I listened to this podcast on my drive to Michigan last Friday. It’s really, really great. If you like to think about the future, and where the puck is going, put your headphones on and listen critically.
What is revealed is the way machine learning can be used to create biased and unbiased conclusions. It’s always been known that if you start with the wrong hypothesis when using statistical analysis, you will reach a bad conclusion. There is a humorous blog, Spurious Correlations, that turns statistics on its head.
The real danger to me is because we have powerful machine learning and can harness it to run hundreds and hundreds of calculations over the same data, researchers will feel more confident of their predictive powers. However, if they don’t really really take care to set up their experiments and samples in an unbiased manner, those predictive powers will be wrong.
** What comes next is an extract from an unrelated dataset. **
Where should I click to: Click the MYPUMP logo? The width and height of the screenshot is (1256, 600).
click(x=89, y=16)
Really terrible policy or decisions that harm innocent people could be the result.
It seems machine learning is Janus like. Two sides to the coin. It can be really great and make human existence better. Or, it could be used in nefarious ways to influence all kinds of outcomes. There is an old saying, “lies, damned lies, and statistics” and it makes sense the way some people try and use statistics.
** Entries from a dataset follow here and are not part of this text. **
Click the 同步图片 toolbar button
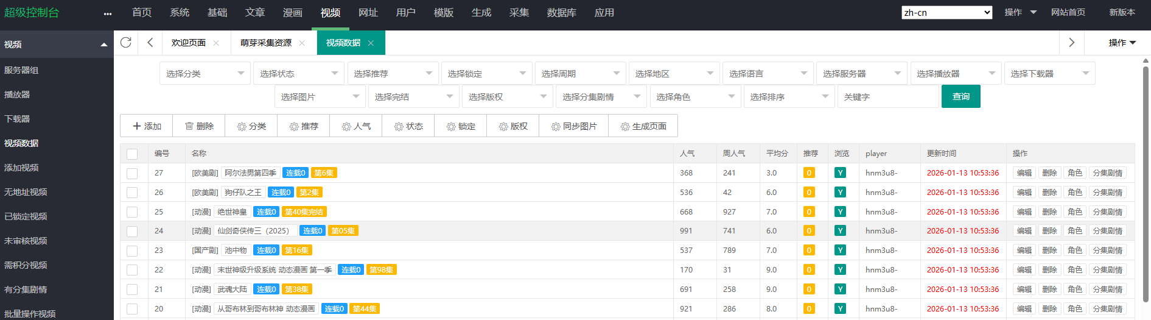This screenshot has height=320, width=1151. 573,126
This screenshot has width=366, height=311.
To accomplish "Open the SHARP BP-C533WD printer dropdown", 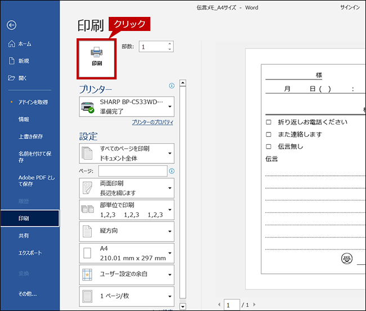I will coord(127,106).
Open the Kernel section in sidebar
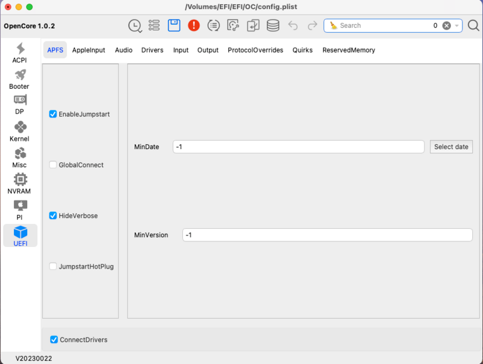 20,132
Additionally, if you have had exposure to statistics via Stats 101, 102, this is an excellent primer to get you thinking about it again. It will refresh your memory. When I think about statistics, I always get a bit of a tremor in my gut. It’s because nothing is really certain. It’s all extrapolation. P values, random samples, how you sample, and all of that can throw wrenches into analysis. Concentrating on the wrong variables-or the right variables. It’s all very tricky.
When I see polls today, I hardly believe them. I remember Nate Silver of 538 tweeting that when a pollster uses “likely voters”, there is no standardization from poll to poll what that even means. This means that all the results are probably biased in some way.
Our Presidential polls are all conditional probability at this point. It’s awfully hard to tease out what is really going on, and predict how people are going to act. If a pollster was honest, they’d tell you they have no idea. The Brexit vote ought to be example A for that. To be clear, I don’t think the Brexit vote has any correlation to the Presidential race. However, the underlying anti-establishment sentiment in both are similar.
For the Presidential race, what I’d like to see is a current state by state poll taken with generic D vs generic R, then overlay the most recent polls. Anyone I know that has come out strong for either candidate wasn’t voting for the other side anyway. We like to think we are unbiased, but we aren’t.